A opção pelo véu - Por Mairakubik

“Aqui, as pessoas respeitam a mulher como ela é. Não tenho dúvida. Usar o véu é uma opção.” A opinião é de Isra al-Modallal, uma jornalista de 23 anos que acaba de se tornar porta-voz do Hamas, grupo que dirige o território palestino de Gaza.

Notícia no mundo inteiro nessa segunda-feira, ela começou o novo trabalho dizendo que seu foco será em direitos humanos. “A maioria das pessoas no mundo reconhece que os palestinos também são humanos então o mundo vai entender nossa mensagem como refugiados e pessoas que vivem sob um cerco”, afirmou. 

Divorciada e mãe de uma menina de 4 anos, Isra já foi chamada pela mídia israelense de “o novo rosto do terrorismo”. Para analistas internacionais, ela é uma tentativa do Hamas de ter uma face mais “amigável” para o Ocidente.

Questionada se o gênero seria um assunto central durante seu mandato, Isra respondeu que as mulheres palestinas já têm um papel ativo nas ruas, nas organizações e na mídia. “Eu não encontrei nenhuma dificuldade sendo uma mulher. Nós temos toda a liberdade que precisamos.”

A declaração, claro, é polêmica. Como bem sabemos, vivemos em um mundo hierárquico, em que a desigualdade entre homens e mulheres perpassa a maior parte das sociedades, inclusos aí os países árabes e o dito Ocidente, Estados Unidos e Europa. Nesse sentido, é difícil acreditar nela quando diz que não encontrou “nenhuma” dificuldade.

Mas, ao mesmo tempo, ter uma mulher, divorciada, que afirma usar o véu por opção, na posição de porta-voz do Hamas é um fato simbólico poderoso, que não pode passar batido. No mínimo, Isra vem para perturbar a percepção ocidental tão cristalizada de que as muçulmanas são pobres coitadas que sofrem com a opressão dos homens não “civilizados”.

“Mesmo que o véu seja proveniente de uma sociedade patriarcal e um símbolo de controle do corpo, as mulheres também utilizaram-no de uma maneira subversiva, própria e de forma a contestar o poder dos homens”, afirma a Dra. Azadeh Kian, socióloga e professora da Universidade Paris 7 – Diderot.

Kian* argumenta que, ao longo da história, as mulheres tiraram e colocaram o véu islâmico a depender de inúmeros fatores que não apenas a religiosidade. Um dos exemplos mais significativos dado por ela é o episódio conhecido como “A batalha do véu”, que ocorreu na Argélia em 1958. 
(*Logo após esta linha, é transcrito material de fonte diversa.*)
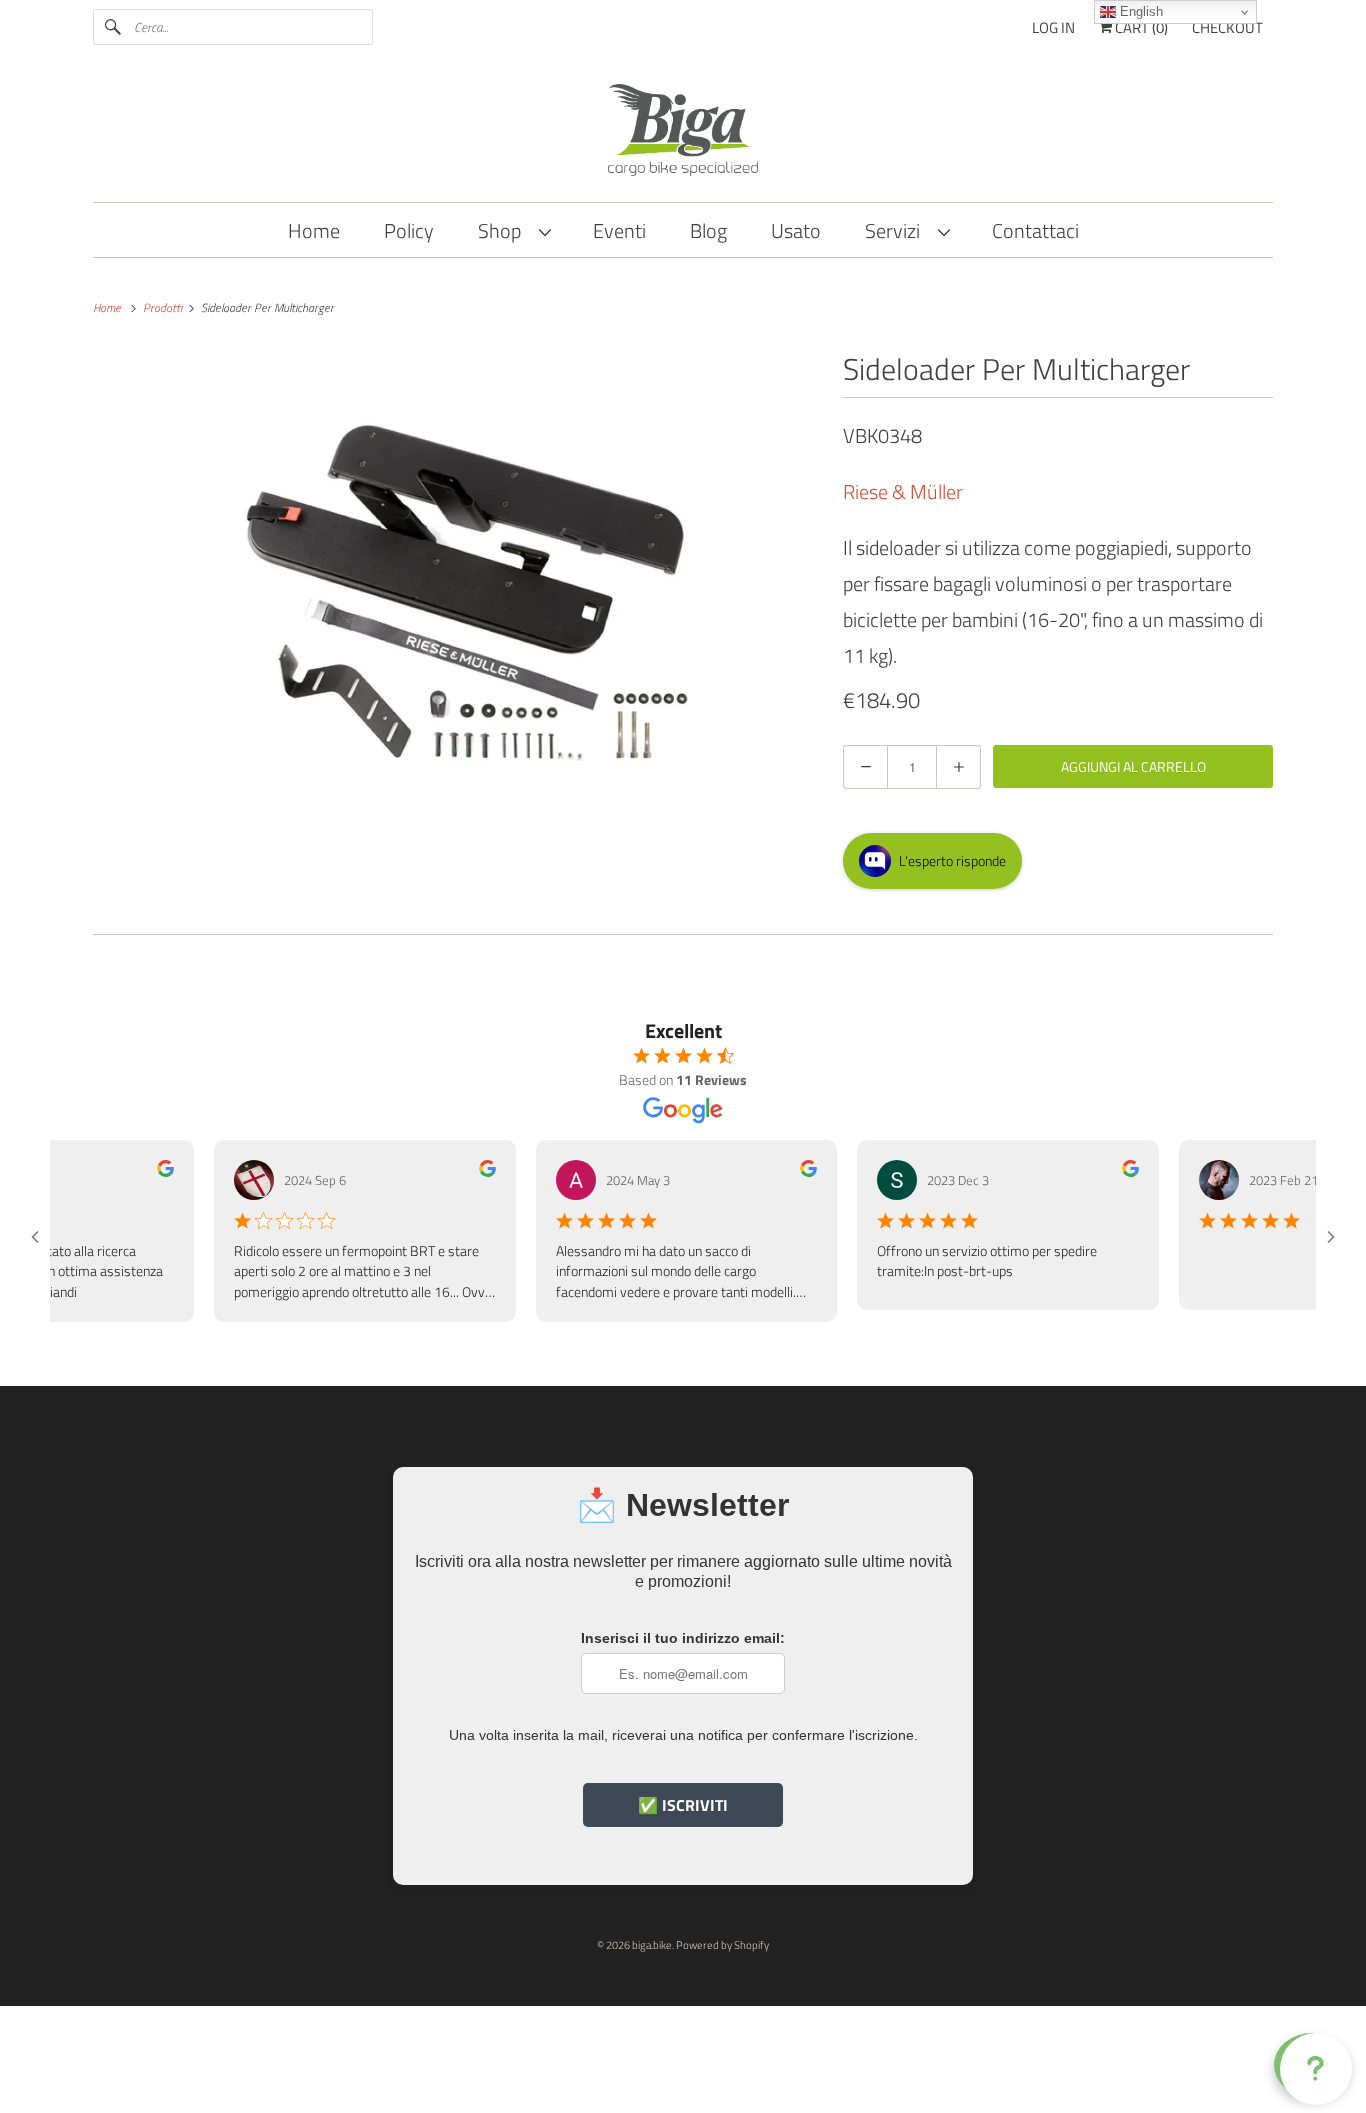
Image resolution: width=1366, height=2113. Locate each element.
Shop (503, 230)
“Nesse ano”, conta, “os colonizadores franceses tentaram tirá-lo das mulheres argelinas, que só usavam um véu leve branco. Elas então transformaram-no em símbolo de resistência ao colonialismo francês e como técnica de camuflagem. Muitas que nunca haviam colocado o véu começaram a utilizá-lo. Elas argumentavam que não dizia respeito à De Gaulle ou à França dizerem como deveriam se libertar”.

Um movimento semelhante teria ocorrido após a invasão das tropas napoleônicas no Egito, quando o uso do véu cresceu rapidamente. Nesse período, as mulheres muçulmanas assistiram a seus direitos regredirem. Se antes elas podiam administrar sozinhas, mesmo após o casamento, suas próprias finanças e heranças, com a chegada europeia e a instalação de bancos, elas perderam sua existência legal. 
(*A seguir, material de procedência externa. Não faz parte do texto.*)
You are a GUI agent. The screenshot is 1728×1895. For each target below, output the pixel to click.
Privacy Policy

“Foi preciso esperar séculos para que elas pudessem manter a posse e gestão de seus próprios bens”, afirma Kian. “O mesmo ocorreu na África, onde, antes da ocupação, as mulheres participavam da política e perderam esse direito”.

Outra questão a ser lembrada é que o véu não é apenas islâmico. No Irã, país de origem de Kian, há práticas milenares de cobrir a cabeça que influenciaram, por exemplo, o judaísmo. Nessa época, o véu era proibido para as mulheres comuns, as que trabalhavam e as prostitutas. Só era permitido para aquelas oriundas de camadas superiores, tornando-se um símbolo de status social. Isso significava também uma proteção aos olhares alheios e curiosos, o que valia tanto para homens quanto para mulheres. 

“O primeiro registro é da Assíria há mais de 4 mil anos, que só permitia o porte à elite. O mesmo nos impérios persa, bizantino, e greco-romana. Portanto, os muçulmanos adotaram a tradição bizantina e persa”, lembra a professora.

É importante registrar que as mulheres utilizam-no também de maneiras distintas. Uma grande diferença são as cores. Outra, os tecidos. A depender dessa combinação, podemos fazer uma leitura da classe social a que essas pessoas pertencem. “É uma dialética sutil. Ao valorizarmos apenas o véu, perdemos de vista, por exemplo, a desigualdade social”, aponta Kian.

“Para algumas, usar o véu é convicção espiritual, escolha pessoal; outras o fazem pela força, pela imposição da família; outras por razão política, outras pela autonomia e como instrumento de emancipação, como por exemplo filhas de pais autoritários que não deixam elas saírem à noite. Isso funciona, elas obtém respeito e autonomia. Ou simplesmente o fazem pelo hábito. Não há homogeneidade, o véu não é nada fixo. É preciso compreender o véu islâmico pela complexidade”, diz Kian.

“Mas não podemos esquecer que se trata de algo patriarcal”, alerta. “A modernidade expõe o corpo da mulher: quanto mais o corpo é revelado, mas achamos que é moderno. A nudez é a outra versão do véu. A questão é sempre o corpo e quem controla ele. Estamos diante de duas faces da mesma peça. O primeiro é instrumento de controle da sexualidade; o segundo, de sua exploração”, ressalta.

Lembrar de todos esses fatores, aliás, é um dos principais argumentos das feministas muçulmanas, sim, elas existem, para criticar as ocidentais que apoiaram as invasões recentes do Iraque e do Afeganistão sob a justificativa de que isso “libertaria as mulheres”.

Afinal, de qual liberdade estamos falando?